PROBLEM — Starting at the line that contains "Open the Actions dropdown in notification", set down each line exactly until the records end, keeping both ends and adding nothing.

━━━━━━

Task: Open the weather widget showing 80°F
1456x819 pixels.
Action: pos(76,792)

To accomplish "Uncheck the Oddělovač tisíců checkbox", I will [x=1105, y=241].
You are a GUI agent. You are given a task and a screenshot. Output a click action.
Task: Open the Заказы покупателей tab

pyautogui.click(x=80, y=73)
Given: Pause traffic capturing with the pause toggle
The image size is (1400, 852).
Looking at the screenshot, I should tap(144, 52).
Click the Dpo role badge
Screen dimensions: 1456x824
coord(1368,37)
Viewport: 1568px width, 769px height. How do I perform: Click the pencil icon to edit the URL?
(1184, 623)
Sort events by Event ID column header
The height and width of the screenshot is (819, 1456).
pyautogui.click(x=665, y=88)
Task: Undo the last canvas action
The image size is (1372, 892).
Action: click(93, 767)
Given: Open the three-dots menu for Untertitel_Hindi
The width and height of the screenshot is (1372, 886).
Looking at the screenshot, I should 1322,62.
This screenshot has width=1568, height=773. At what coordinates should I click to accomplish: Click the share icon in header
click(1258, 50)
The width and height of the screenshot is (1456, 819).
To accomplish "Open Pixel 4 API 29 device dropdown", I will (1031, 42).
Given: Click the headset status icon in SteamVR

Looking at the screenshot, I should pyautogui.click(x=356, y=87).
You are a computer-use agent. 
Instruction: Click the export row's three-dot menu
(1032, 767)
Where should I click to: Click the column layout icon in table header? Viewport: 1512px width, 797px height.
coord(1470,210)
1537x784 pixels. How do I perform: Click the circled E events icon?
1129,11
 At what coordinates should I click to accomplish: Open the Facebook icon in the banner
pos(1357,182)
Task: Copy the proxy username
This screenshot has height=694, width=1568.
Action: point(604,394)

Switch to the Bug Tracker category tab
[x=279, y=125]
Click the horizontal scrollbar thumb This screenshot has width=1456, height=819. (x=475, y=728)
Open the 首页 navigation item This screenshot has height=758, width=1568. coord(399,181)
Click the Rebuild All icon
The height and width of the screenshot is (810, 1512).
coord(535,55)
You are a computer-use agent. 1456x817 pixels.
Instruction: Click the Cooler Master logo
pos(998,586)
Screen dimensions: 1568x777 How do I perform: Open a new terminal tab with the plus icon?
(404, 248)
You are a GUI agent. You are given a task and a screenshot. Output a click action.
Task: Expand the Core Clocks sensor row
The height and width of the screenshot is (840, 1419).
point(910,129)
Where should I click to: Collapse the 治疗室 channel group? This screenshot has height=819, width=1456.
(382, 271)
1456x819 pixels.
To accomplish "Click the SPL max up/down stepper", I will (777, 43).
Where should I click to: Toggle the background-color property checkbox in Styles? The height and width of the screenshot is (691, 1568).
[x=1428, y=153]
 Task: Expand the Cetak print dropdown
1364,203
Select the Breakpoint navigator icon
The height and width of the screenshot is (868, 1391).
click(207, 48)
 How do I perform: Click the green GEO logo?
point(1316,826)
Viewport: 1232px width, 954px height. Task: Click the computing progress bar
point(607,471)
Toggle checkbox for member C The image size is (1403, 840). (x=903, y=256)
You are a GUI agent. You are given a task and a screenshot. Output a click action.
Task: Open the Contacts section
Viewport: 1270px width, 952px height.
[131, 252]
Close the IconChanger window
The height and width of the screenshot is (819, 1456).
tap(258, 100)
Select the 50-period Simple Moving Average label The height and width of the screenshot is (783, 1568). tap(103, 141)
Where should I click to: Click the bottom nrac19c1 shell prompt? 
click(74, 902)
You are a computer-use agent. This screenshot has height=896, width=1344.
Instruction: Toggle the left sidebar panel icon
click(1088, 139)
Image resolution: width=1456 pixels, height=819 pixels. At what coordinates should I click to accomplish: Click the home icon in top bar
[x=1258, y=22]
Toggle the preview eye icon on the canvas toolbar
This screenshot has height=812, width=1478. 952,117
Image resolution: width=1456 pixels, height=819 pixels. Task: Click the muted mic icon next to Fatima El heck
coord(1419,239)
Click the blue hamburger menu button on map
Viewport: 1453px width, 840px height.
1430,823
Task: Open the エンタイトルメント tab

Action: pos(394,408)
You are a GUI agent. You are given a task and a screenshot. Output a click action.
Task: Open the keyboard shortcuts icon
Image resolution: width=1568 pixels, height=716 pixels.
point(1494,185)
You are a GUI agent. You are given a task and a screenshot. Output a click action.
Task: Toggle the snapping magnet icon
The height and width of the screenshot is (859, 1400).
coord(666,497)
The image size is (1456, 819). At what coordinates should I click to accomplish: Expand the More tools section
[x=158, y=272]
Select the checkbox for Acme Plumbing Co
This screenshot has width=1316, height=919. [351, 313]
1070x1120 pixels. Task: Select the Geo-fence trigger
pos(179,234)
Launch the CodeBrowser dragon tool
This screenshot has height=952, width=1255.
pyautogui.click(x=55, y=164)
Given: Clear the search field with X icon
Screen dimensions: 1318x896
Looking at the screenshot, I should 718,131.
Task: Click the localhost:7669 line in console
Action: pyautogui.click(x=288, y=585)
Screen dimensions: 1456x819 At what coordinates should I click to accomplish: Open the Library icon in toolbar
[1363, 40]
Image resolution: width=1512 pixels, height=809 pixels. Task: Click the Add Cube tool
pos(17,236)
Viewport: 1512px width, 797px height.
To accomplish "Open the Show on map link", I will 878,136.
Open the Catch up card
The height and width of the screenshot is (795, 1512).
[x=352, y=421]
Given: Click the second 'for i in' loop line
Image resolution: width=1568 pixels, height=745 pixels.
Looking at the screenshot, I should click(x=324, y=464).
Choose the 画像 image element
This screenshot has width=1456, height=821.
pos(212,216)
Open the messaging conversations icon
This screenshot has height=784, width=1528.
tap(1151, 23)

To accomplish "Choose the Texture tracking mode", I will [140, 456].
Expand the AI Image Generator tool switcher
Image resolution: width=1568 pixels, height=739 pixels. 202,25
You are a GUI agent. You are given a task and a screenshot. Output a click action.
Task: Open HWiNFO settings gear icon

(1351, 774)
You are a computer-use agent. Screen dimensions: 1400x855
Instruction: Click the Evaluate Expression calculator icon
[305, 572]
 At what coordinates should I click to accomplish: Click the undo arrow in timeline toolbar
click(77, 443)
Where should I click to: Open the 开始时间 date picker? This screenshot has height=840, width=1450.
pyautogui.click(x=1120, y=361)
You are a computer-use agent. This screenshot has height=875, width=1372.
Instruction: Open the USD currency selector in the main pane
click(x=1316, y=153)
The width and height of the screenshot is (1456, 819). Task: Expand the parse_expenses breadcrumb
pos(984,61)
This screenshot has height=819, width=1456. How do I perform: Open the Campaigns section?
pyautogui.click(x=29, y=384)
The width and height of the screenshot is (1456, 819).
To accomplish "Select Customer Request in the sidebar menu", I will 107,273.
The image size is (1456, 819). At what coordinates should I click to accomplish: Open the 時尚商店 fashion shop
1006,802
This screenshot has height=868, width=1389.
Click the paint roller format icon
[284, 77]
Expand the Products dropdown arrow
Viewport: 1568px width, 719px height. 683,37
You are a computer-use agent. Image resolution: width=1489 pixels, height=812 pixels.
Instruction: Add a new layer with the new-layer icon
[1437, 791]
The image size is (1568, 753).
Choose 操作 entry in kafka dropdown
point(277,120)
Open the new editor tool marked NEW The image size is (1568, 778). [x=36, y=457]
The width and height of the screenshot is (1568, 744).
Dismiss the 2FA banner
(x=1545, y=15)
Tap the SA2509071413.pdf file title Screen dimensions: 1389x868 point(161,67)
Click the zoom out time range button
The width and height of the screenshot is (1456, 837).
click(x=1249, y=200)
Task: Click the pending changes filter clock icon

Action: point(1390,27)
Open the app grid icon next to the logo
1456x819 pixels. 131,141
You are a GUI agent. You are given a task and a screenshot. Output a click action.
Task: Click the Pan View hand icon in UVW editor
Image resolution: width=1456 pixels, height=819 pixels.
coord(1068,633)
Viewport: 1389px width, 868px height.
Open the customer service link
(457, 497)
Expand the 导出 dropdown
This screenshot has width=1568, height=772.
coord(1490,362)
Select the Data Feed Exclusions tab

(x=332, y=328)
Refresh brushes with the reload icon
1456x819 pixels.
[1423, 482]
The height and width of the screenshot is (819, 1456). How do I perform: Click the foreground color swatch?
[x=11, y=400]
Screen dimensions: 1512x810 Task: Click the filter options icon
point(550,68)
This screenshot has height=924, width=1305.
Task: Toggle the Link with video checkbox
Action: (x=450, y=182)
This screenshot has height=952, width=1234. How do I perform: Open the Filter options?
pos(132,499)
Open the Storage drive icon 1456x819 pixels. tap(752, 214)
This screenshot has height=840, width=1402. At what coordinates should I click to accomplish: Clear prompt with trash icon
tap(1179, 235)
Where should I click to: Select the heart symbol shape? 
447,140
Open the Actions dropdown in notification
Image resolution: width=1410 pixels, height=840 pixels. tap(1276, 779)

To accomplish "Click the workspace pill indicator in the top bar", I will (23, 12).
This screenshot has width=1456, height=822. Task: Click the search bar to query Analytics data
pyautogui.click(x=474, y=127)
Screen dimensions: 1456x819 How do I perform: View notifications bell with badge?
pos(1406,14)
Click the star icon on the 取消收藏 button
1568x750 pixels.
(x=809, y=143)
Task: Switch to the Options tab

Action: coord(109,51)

━━━━━━

RESPONSE TO THE EXERCISE —
Open the Actions dropdown in notification
Image resolution: width=1410 pixels, height=840 pixels. tap(1276, 779)

To accomplish "Click the workspace pill indicator in the top bar", I will (23, 12).
This screenshot has width=1456, height=822. Task: Click the search bar to query Analytics data
pyautogui.click(x=474, y=127)
Screen dimensions: 1456x819 How do I perform: View notifications bell with badge?
pos(1406,14)
Click the star icon on the 取消收藏 button
1568x750 pixels.
(x=809, y=143)
Task: Switch to the Options tab

Action: coord(109,51)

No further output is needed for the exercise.